* _Provided passage_:

"""

Sanders says his campaign consults local public health officials before rallies

Democratic presidential candidate Sen. Bernie Sanders (I-VT) tells CNN’s Chris Cuomo how he and his campaign staff continue to interact with citizens amid coronavirus fears.

Sen. Bernie Sanders said Monday that his campaign is consulting with local public health officials before his rallies as he chases the Democratic presidential nomination amid mounting concern over the spread of the novel coronavirus.

“I think every American has got to think about it. And we, before we do rallies, consult with local public health officials to make sure that it’s OK. So we’ve never done a rally without the approval of local public health officials,” Sanders told CNN’s Chris Cuomo on “Cuomo Prime Time.”

The coronavirus outbreak has presented a unique challenge to the remaining Democratic primary candidates and President Donald Trump as they travel around the country for rallies and events that involve handshakes and other personal interactions with supporters.

The virus has infected more than 108,000 people around the world and killed more than 3,800, according to CNN’s tally. The US Centers for Disease Control and Prevention has said it is likely that widespread transmission of the virus will occur in the United States, where there were 717 confirmed cases as of Monday night.

Calling for “leadership that is based on science” in the face of the pandemic, Sanders tied the spread of the virus to his health care platform of “Medicare for All,” a pillar of his White House bid and democratic socialist vision for the country.

“We’re the only country — major country — not to guarantee health care to all. Think about somebody watching this program right now who may be feverish, who may be having a cough, who may be saying ‘God, do I have the coronavirus? But I can’t afford to go to a doctor. I can’t afford the couple hundred bucks it may cost me.’ Think about a worker who’s making $13, $15 an hour who doesn’t have any paid medical leave who has to go to work together because if he or she doesn’t go to work they don’t have the income to take care of their family,” he said.

“So one of the proposals that we have made is that in this moment while we move toward Medicare for All, every worker in America should be able to go to a doctor when you are sick right now to make sure that you get the testing that you need to to determine whether or not you are sick.”

His comments Monday night come just before a slate of critical states vote during Tuesday’s presidential primaries. Asked by CNN on Sunday if he and the other candidates should limit their travel and avoid crowds, Sanders said “Well, in the best of all possible worlds, maybe.”

“But right now we’re running as hard as we can.”

"""

* _Given information_:
"""

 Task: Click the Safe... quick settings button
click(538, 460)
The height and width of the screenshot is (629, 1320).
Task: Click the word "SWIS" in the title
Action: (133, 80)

"""

* _Exercise aim_: Duplicate the part of the article on Sanders's rallies above word for word, starting at "The coronavirus outbreak" and ending at "of Monday night.".

* _Task result_:
The coronavirus outbreak has presented a unique challenge to the remaining Democratic primary candidates and President Donald Trump as they travel around the country for rallies and events that involve handshakes and other personal interactions with supporters.

The virus has infected more than 108,000 people around the world and killed more than 3,800, according to CNN’s tally. The US Centers for Disease Control and Prevention has said it is likely that widespread transmission of the virus will occur in the United States, where there were 717 confirmed cases as of Monday night.